- Requirement: Copy each line of the records that holds the string "table".

- Records for the exercise:
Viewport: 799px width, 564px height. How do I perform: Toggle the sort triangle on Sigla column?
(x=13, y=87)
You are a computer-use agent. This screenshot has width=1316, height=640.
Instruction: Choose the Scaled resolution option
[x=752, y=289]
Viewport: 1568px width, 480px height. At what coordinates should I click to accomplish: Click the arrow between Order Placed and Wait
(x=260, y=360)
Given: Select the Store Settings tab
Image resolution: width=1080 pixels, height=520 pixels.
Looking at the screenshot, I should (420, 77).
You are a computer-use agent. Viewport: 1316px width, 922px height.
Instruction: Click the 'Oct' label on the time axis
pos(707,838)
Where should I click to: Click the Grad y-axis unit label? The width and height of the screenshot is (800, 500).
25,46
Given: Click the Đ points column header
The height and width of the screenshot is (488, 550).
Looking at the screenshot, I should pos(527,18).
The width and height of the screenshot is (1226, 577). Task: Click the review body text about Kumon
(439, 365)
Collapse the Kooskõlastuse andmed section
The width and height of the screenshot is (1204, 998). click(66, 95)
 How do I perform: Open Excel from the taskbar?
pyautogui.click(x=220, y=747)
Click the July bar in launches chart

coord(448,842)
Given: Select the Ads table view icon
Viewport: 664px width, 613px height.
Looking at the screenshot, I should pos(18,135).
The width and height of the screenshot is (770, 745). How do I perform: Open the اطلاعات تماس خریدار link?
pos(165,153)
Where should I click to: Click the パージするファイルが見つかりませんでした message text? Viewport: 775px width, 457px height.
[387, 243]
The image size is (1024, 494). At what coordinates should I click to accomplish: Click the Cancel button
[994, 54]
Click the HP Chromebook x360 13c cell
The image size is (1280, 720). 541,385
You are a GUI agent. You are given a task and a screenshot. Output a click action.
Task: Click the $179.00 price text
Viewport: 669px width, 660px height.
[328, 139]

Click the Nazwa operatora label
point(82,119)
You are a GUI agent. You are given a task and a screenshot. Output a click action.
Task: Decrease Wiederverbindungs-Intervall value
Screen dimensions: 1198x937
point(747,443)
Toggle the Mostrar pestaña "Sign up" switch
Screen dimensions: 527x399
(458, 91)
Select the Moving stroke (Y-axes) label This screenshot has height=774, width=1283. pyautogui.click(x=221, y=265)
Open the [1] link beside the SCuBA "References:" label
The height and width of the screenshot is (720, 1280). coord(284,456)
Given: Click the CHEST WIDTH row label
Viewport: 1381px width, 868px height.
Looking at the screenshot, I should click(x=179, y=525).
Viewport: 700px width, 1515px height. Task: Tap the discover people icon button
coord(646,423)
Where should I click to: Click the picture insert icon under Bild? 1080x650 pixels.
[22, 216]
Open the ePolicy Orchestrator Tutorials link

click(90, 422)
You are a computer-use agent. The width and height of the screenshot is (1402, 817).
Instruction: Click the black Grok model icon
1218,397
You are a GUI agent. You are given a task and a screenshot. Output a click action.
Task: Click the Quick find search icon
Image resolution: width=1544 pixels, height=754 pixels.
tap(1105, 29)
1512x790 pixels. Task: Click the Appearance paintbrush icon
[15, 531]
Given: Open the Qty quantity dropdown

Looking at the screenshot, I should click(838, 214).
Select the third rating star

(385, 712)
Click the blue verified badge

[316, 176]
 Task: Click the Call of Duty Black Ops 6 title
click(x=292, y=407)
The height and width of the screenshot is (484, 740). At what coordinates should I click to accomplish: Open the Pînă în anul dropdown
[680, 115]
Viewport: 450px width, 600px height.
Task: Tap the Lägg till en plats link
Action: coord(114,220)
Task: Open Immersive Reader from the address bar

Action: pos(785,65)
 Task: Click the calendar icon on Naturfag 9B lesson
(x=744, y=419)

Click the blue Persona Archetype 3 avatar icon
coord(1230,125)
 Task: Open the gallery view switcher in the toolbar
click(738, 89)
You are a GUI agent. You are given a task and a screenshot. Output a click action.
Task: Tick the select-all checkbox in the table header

- Answer to this task:
Given: Select the Ads table view icon
Task: Tick the select-all checkbox in the table header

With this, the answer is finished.